Carl Van Vechten, Creative Commons via Wikimedia
“Good God! William Faulkner. What can I say? Certain books and certain writers knock you to your knees and lead you to wonder why you even bother to get up in the morning and think, much less write. I said to Eudora [Welty] one night that I thought of Faulkner as the biggest, boldest mountain, and I’m scared to even stand at the foot of it, so vast and frightening it is. And she lowered her head and her voice and said, ‘I won’t even visit the country in which that mountain stands.’ So that’s my response to your question about Faulkner. He’ll change your life for sure, but he’ll scare you when the topic of your own writing arises. Go with God, baby.“
Tennessee Williams, interview with James Grissom, New Orleans, 1982
This Salon series – a first in its focus on the works of a single author over a sustained period of time; his influence upon several generations of writers following him in the American South and abroad in Europe and Latin America; and the voluminous critical heritage generated in his wake – explores the enduring legacy of William Faulkner, tracing how his radical experiments with voice, time and memory reshaped American literature, and how subsequent writers wrestled with, revised and resisted his influence. We hope that the ‘hybridity’ and experimental nature of this programme will introduce to some of our readers the works of great writers to whom they have not yet been exposed.

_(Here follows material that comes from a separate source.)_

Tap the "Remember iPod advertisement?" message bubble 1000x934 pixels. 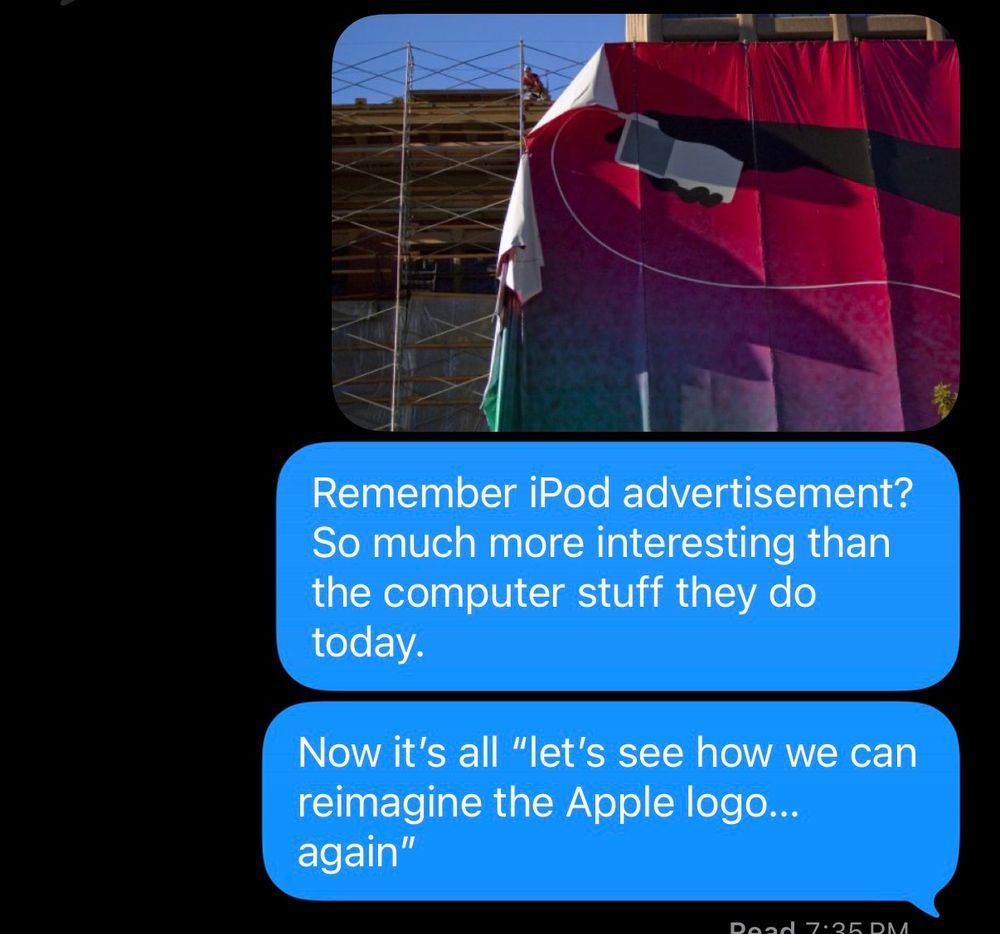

Over a number of months, we will engage in close, sustained readings of some of Faulkner’s major novels, including As I Lay Dying, The Sound and the Fury, Absalom, Absalom! and Light in August, works that fracture linear narrative, multiply perspectives and probe the moral and historical wounds of the American South. Together, we will attend closely to stylistic and thematic threads which we have come to consider quintessentially ‘Faulknerian’: his syntactic daring; experiments with stream of consciousness and shifts in time; refinement of the Gothic; mythic sense of history; and a relentless engagement with race, violence, inheritance and guilt.
From there, we will trace Faulkner’s influence upon a remarkable group of writers, some of whom were his contemporaries, others who came of age in the second half of the 20th century, most of whom were living in and writing about the American South but also in Europe and Latin America.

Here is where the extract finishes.